Review by Jamie McNeil
Something’s rotten in the village of indomitable Gauls but thankfully it’s only Unhygenix the fishmonger’s stock, a tad more ripe than usual. The problem is that Getafix the Druid needs a piece of reasonably fresh fish to brew the potion that helps keep the Roman legions at bay. As it’s a matter of village security and an excuse for adventure, Asterix and Obelix set sail in Geriatrix’s old fishing boat to save the day, but are caught in a storm that blows them of course. When they reach land things appear a little strange, especially the colony of “Romans” who paint their faces and dance around fires. In this New World where hunting, fighting, and feasting makes the boys feel right at home the question becomes how they will ever make their way back to their own village.
With some surprising edits to world history, writer René Goscinny and artist Albert Uderzo have the time of their lives sending up American culture with tongue-in-cheek fun at cross-cultural misunderstandings. The highlight is Uderzo’s detailed artwork, presented with a new vitality by modern retouches. Using a technique he employed in Asterix in Switzerland, he inks a sequence of panels, either a dark black for the night or glossy white representing thick fog with only Goscinny’s dialogue on the page. To prevent confusion Goscinny has the characters address each other by name. It doesn’t seem like anything extraordinary until Uderzo breaks the dark with a colourful sunrise, light glowing on the horizon, or a grey wintry morning, the effect practically breathtaking and arguably among Uderzo’s best work if only for the beauty of its utter simplicity. The environment of both the New World and the snowy wastes of Denmark are incredibly detailed and have an enchanting effect.

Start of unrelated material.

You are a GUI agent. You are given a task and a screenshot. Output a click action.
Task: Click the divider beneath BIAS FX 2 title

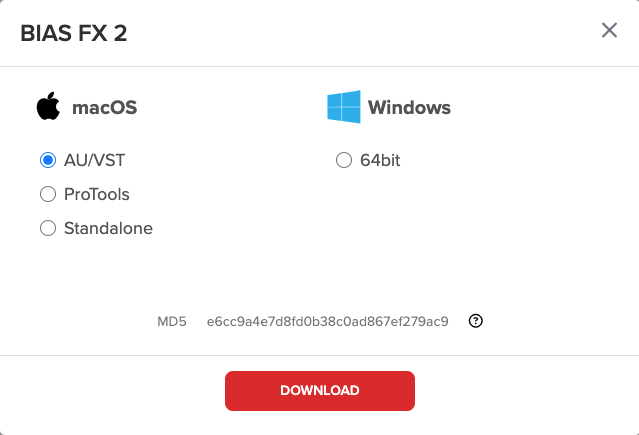[x=320, y=66]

The trouble with The Great Crossing is that the representation of Native Americans could be perceived in either of two ways. In the first instance, Goscinny and Uderzo’s undercurrent of “you would really be nothing without the French, you uncultured barbarians” smacks of colonialist views of white Europeans civilising the wild savages. In the 1970’s post-colonial world this attitude was still present and so this story may just be a product of its times. On the other hand, Goscinny was known for hiding social satire in his work, so this could be a commentary on the US Government’s altering of their policy on Indian Territories from one of “termination” to self-determination which brought positive reforms to a previously disenfranchised group. Whatever you decide to go with, the story remains funny, even if you feel guilty enjoying it.

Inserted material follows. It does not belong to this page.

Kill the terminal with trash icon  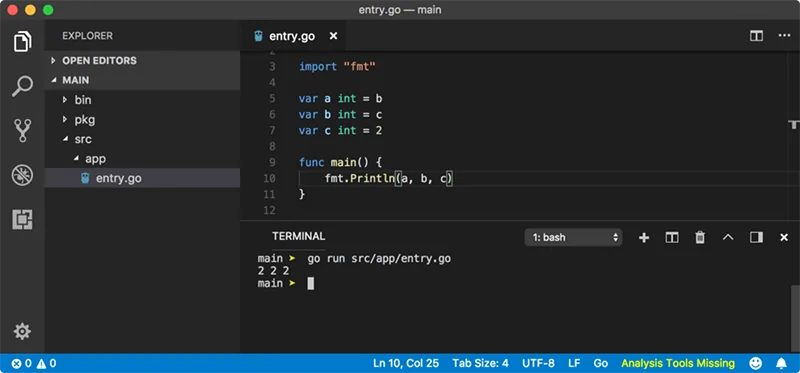(700, 237)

It’s among the last of the books Goscinny and Uderzo would create together before Goscinny’s death a few years later. It would later be adapted into animated feature Asterix Conquers America. Unofficially this is followed by Asterix Conquers Rome, an extremely rare comic book adaptation of animated film The 12 Tasks of Asterix. In the official canon the next story is a very funny satire of capitalism in Obelix and Co.